Wittgenstein's Mistress

Wittgenstein's Mistress Cover

Wittgenstein's Mistress

By David Markson; Steven Moore (Afterword by)

Dalkey Archive Press, Paperback, 9781564782113, 248pp.

Publication Date: May 1, 1988

Description

"Wittgenstein's Mistress" is a novel unlike anything David Markson or anyone else has ever written before. It is the story of a woman who is convinced and, astonishingly, will ultimately convince the reader as well that she is the only person left on earth.

Presumably she is mad. And yet so appealing is her character, and so witty and seductive her narrative voice, that we will follow her hypnotically as she unloads the intellectual baggage of a lifetime in a series of irreverent meditations on everything and everybody from Brahms to sex to Heidegger to Helen of Troy. And as she contemplates aspects of the troubled past which have brought her to her present state obviously a metaphor for ultimate loneliness so too will her drama become one of the few certifiably original fictions of our time.

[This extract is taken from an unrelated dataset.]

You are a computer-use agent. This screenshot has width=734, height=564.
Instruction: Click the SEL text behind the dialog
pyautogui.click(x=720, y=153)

The novel I liked best this year, said the "Washington Times" upon the book's publication; one dizzying, delightful, funny passage after another . . . "Wittgenstein's Mistress" gives proof positive that the experimental novel can produce high, pure works of imagination.



About the Author
David Markson's novel Wittgenstein's Mistress was acclaimed by David Foster Wallace as "pretty much the high point of experimental fiction in this country." His other novels, including Reader's Block, Springer's Progress, and Vanishing Point, have expanded this high reputation. His novel The Ballad of Dingus Magee was made into the film Dirty Dingus Magee, which starred Frank Sinatra, and he is also the author of three crime novels. Born in Albany, New York, he has long lived in New York City.